Citation : 2021 Latest Caselaw 2046 Bom
Judgement Date : 1 February, 2021
42.Appln.104.21.odt
IN THE HIGH COURT OF JUDICATURE AT BOMBAY
BENCH AT AURANGABAD
CRIMINAL APPLICATION NO.104 OF 2021
Rajesh S/o Dhanraj Chawale,
Age : 31 years, Occu: Service,
R/o Ramji Chawale, Plot No.33, Naik Nagar,
Manewada Ring Road, Bhagwan Nagar
Dist. Nagpur State - Maharashtra ... Applicant
VERSUS
The State of Maharashtra
through Police Inspector,
Bhagyanagar Police Station,
Taluka and District Nanded ... Respondent
...
Advocate for Petitioner : Mr. Prashant M. Nagargoje
APP for Respondent/State: Mr. P.G. Borade
...
CORAM : MANGESH S. PATIL, J.
DATE : 01.02.2021
ORAL JUDGMENT :
Heard. Rule. The Rule is made returnable forthwith. The
learned APP waives service of notice for respondent State. With the consent
of both the sides, the matter is heard finally at the stage of admission.
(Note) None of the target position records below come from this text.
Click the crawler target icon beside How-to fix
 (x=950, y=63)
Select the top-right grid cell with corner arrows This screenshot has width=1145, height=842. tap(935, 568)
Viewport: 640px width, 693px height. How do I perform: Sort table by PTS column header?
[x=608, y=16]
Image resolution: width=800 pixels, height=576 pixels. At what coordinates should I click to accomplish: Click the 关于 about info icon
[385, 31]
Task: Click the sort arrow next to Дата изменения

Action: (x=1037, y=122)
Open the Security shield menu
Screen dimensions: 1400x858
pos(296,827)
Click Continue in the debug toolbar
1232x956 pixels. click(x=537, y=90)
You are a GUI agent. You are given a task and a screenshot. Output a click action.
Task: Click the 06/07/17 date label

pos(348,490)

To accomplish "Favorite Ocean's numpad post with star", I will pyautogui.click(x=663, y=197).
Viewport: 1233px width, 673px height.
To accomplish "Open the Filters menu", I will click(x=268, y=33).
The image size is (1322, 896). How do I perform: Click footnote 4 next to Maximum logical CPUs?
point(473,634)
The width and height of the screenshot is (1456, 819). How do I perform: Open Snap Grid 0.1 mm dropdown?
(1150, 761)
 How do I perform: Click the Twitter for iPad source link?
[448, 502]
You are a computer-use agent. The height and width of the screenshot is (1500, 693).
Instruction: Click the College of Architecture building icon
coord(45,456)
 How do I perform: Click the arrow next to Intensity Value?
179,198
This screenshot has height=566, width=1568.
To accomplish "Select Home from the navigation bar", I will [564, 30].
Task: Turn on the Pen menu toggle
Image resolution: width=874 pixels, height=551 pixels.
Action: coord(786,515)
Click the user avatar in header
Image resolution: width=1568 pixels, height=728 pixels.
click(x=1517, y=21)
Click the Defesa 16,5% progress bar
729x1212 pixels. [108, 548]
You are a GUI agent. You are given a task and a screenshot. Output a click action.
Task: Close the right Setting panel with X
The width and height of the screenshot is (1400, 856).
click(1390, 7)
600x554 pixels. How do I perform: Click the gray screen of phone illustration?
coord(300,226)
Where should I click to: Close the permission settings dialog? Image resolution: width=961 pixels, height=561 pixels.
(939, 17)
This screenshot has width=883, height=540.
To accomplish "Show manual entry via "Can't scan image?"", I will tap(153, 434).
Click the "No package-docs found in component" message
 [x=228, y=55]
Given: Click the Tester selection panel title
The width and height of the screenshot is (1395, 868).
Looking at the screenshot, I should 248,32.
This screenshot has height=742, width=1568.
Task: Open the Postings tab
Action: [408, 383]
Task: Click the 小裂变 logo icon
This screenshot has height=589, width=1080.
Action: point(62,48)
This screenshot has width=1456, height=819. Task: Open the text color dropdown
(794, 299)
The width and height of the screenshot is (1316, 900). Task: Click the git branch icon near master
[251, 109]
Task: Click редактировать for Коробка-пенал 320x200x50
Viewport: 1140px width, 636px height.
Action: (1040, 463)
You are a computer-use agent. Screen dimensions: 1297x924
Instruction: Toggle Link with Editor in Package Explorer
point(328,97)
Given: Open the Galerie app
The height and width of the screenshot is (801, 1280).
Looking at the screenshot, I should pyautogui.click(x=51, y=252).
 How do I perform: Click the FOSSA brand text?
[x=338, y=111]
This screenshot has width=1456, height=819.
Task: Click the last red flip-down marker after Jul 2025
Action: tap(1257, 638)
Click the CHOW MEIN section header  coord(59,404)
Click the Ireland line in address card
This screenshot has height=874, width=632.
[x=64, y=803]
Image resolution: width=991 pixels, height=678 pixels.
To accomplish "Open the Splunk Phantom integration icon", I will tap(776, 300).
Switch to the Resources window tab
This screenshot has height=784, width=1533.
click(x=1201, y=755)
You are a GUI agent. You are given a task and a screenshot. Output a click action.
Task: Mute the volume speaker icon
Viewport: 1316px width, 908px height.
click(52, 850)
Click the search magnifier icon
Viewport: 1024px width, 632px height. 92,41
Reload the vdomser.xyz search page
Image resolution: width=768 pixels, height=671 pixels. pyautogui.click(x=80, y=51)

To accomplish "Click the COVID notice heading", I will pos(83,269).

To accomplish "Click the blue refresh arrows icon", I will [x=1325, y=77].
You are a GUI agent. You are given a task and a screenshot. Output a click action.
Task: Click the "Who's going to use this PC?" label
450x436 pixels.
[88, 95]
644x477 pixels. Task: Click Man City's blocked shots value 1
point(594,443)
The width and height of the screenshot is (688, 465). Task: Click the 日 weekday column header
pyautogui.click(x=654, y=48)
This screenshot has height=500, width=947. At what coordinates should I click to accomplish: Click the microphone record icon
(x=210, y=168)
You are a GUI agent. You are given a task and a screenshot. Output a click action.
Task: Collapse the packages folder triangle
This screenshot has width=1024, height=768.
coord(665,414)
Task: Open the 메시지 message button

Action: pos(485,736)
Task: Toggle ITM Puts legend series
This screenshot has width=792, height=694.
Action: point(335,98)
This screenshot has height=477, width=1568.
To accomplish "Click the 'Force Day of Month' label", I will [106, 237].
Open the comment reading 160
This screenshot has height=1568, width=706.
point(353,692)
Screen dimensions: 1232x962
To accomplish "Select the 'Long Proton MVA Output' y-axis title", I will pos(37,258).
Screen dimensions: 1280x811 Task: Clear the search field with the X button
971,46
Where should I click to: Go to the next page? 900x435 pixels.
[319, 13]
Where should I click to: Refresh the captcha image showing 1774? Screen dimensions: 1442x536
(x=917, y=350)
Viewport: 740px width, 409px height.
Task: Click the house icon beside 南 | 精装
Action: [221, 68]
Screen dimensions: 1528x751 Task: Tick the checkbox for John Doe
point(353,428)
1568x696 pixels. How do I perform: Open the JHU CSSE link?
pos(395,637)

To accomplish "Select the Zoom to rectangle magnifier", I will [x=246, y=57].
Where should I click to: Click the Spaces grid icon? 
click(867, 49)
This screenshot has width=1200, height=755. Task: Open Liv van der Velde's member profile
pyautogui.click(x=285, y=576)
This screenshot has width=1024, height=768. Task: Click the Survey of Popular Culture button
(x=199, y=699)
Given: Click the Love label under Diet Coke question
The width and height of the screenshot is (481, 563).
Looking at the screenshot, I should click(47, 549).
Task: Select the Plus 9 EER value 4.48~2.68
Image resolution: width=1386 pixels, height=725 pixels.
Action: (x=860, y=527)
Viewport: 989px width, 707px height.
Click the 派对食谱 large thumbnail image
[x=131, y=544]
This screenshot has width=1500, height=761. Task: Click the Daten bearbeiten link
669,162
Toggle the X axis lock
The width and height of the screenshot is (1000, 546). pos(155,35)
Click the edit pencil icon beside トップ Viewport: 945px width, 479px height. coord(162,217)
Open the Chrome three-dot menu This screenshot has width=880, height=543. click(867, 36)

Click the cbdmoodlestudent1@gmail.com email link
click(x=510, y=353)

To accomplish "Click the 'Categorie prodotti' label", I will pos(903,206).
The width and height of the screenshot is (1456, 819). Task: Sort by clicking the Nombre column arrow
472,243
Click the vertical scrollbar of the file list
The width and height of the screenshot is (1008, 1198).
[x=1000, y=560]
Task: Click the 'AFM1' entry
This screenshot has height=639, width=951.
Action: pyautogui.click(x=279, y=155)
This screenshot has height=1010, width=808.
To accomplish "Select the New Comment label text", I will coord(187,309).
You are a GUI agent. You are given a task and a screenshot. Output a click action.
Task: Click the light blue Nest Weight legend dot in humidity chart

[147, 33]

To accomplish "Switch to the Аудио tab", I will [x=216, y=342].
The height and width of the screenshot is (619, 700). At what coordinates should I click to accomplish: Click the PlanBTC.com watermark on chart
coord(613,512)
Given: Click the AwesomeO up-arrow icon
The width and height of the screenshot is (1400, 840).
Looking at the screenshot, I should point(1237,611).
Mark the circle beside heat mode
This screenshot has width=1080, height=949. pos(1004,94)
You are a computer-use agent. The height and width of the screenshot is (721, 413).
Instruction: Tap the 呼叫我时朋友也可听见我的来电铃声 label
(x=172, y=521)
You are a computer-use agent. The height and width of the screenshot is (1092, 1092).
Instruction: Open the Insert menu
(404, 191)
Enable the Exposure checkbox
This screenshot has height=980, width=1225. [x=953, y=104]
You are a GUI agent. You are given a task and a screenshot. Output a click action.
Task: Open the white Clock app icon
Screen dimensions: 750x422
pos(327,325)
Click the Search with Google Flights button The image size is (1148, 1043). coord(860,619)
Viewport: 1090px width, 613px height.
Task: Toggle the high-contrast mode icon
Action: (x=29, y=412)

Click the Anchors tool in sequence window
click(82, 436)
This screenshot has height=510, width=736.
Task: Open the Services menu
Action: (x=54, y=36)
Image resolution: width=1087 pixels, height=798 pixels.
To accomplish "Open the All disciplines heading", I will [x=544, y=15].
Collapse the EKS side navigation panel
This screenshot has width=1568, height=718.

2. This is an Application under Section 482 of the Code of
Criminal Procedure. The applicant is accused No.1 in the FIR lodged by his
wife on the basis of which Crime No.389/2020 has been registered under
Sections 498-A, 323, 504 and 506 read with Section 34 of the Indian Penal
Code against him and his relations.
3. It appears that during the course of investigation, the
Investigating Officer submitted an application to the Additional Chief
42.Appln.104.21.odt
Judicial Magistrate requesting to issue direction to the applicant to undergo
medical examination to ascertain his potency. By the impugned order the
learned Magistrate accepted the request and permitted the Investigating
Officer to resort to his medical examination.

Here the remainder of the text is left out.